====== Provided material ======

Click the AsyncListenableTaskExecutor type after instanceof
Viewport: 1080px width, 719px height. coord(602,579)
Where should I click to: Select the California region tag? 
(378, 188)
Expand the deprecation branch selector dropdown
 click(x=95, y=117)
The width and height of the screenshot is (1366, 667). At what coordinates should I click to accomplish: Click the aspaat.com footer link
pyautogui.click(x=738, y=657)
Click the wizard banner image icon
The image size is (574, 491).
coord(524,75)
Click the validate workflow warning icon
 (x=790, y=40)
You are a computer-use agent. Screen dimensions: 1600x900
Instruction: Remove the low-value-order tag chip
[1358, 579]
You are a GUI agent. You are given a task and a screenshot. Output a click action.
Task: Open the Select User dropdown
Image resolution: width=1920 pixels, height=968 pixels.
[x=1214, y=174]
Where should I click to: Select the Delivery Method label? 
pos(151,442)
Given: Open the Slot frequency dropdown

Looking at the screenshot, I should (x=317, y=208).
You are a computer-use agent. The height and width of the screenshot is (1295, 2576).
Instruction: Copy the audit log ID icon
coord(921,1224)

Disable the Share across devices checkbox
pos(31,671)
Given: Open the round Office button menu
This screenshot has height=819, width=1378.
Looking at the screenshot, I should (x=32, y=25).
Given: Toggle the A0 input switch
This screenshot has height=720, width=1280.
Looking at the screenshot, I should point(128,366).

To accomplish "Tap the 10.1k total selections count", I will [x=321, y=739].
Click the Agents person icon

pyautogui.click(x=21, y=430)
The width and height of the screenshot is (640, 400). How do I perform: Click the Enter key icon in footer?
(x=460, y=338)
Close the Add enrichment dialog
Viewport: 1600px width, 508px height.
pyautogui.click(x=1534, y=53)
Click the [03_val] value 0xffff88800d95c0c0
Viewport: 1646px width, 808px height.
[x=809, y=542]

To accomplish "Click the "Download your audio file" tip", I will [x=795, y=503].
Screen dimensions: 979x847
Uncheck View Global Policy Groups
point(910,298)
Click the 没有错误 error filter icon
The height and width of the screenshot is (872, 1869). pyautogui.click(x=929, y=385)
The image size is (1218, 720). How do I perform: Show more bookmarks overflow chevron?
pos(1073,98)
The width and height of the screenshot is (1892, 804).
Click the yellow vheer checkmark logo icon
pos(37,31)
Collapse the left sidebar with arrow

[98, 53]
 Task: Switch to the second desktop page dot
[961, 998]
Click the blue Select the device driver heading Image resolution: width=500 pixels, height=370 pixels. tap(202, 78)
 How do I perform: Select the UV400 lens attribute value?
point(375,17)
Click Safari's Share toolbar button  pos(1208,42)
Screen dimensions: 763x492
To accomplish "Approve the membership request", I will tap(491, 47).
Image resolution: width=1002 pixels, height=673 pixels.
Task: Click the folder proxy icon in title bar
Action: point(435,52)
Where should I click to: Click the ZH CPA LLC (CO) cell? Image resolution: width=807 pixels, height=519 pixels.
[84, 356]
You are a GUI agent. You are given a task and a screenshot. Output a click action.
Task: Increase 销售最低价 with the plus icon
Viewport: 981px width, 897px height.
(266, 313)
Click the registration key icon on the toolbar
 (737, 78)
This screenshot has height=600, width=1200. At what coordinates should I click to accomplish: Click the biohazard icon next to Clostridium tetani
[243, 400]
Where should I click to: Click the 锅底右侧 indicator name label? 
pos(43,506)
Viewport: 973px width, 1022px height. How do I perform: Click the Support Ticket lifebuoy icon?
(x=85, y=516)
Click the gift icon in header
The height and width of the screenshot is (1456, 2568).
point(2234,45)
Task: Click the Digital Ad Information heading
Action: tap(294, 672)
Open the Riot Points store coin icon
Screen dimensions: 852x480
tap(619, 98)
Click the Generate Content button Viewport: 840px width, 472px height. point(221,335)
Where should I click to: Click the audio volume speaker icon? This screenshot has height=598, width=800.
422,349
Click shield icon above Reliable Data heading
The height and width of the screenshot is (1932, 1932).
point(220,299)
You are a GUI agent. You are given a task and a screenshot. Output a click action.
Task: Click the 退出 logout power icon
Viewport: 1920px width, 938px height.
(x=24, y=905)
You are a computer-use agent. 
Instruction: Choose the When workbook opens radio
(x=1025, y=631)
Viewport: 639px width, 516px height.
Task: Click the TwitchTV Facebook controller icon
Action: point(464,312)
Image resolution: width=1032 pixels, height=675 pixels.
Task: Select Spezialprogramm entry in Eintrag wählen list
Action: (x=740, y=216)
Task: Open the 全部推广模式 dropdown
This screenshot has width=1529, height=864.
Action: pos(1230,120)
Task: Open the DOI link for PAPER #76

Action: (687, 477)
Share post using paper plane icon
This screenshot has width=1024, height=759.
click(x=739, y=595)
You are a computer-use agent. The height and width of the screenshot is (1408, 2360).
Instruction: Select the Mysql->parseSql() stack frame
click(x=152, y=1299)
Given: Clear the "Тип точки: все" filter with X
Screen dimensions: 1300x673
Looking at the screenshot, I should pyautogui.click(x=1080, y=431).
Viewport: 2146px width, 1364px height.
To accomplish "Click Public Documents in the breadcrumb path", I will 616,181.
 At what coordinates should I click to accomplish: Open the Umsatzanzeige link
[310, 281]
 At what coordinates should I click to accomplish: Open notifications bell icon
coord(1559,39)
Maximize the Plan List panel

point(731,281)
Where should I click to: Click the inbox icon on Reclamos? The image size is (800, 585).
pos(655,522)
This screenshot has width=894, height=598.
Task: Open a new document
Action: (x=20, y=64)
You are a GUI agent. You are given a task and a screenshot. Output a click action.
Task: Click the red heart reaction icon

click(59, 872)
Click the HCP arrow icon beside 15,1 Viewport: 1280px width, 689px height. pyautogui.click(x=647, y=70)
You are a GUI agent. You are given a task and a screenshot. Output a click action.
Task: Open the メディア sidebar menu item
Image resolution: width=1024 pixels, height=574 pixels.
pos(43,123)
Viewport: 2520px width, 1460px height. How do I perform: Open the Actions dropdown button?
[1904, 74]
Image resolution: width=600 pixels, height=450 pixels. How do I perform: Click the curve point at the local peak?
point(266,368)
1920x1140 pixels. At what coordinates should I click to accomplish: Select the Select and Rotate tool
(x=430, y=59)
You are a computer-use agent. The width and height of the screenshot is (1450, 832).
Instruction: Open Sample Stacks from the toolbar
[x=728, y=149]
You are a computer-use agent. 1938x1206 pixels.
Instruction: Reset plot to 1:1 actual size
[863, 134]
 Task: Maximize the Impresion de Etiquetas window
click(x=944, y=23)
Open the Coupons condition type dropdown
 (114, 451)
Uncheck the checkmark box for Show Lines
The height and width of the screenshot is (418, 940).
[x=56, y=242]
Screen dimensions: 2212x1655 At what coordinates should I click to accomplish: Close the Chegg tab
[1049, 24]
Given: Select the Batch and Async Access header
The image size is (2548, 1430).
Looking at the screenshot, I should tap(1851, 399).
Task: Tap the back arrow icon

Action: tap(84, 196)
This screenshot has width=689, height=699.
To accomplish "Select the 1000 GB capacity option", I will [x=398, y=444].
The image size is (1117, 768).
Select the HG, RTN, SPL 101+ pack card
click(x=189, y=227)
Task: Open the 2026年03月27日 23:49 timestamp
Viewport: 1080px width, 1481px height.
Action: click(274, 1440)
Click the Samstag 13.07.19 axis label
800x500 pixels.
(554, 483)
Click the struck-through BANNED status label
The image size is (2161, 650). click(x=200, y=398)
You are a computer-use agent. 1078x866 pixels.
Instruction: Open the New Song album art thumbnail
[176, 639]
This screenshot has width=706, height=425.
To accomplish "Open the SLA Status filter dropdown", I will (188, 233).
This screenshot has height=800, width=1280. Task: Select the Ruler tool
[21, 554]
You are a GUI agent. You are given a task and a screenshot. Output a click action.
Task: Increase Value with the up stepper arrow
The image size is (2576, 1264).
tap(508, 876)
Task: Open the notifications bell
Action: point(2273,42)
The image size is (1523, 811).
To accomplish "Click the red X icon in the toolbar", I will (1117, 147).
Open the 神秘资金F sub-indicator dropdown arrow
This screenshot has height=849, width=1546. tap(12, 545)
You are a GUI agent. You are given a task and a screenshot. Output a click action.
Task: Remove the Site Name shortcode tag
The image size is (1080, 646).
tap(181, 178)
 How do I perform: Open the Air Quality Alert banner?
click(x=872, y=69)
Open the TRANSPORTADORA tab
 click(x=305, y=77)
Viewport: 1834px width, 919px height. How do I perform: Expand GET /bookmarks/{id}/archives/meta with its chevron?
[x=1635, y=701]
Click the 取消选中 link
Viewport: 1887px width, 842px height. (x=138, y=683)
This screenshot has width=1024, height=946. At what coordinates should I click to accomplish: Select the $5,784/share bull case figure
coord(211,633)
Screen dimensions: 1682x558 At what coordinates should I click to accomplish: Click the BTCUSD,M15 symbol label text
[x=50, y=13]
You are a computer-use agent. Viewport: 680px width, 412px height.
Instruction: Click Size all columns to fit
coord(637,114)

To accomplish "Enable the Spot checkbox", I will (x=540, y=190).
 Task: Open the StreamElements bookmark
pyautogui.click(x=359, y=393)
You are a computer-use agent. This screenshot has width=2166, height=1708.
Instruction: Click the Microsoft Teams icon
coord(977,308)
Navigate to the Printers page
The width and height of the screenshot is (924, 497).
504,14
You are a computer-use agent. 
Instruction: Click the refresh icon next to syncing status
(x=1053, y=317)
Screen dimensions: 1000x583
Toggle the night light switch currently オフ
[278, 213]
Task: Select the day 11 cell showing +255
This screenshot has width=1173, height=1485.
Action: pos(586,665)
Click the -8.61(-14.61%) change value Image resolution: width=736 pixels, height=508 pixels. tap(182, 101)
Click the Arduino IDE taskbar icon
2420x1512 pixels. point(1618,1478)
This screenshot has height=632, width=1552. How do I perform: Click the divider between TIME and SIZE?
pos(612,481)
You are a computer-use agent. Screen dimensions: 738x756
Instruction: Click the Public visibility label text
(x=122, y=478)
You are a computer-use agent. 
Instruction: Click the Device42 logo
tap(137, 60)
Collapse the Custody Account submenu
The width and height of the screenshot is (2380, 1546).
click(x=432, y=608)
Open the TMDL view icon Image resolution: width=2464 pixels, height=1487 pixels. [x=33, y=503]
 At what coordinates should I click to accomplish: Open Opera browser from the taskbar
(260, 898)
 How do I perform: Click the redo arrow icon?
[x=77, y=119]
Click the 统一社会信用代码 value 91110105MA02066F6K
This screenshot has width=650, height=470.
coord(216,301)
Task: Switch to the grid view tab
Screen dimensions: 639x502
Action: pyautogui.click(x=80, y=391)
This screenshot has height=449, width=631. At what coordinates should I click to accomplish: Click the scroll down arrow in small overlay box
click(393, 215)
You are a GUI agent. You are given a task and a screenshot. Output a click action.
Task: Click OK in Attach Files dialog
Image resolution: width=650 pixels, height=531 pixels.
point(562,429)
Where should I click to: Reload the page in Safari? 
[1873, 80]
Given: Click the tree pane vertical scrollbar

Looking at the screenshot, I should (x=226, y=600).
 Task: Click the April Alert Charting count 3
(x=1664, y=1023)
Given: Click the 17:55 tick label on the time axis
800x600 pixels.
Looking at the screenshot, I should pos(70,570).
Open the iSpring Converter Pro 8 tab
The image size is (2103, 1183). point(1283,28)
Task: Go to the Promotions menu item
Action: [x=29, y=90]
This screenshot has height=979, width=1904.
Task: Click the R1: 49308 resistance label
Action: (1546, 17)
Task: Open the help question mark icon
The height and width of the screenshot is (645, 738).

======

• Objective: Rewrite the data from the line with "Given: Clear the" up to and including the line with "I will 616,181.", replacing "breadcrumb path" with "navigation bar" and keeping everything else the same.

• The response:
Given: Clear the "Тип точки: все" filter with X
Screen dimensions: 1300x673
Looking at the screenshot, I should pyautogui.click(x=1080, y=431).
Viewport: 2146px width, 1364px height.
To accomplish "Click Public Documents in the navigation bar", I will 616,181.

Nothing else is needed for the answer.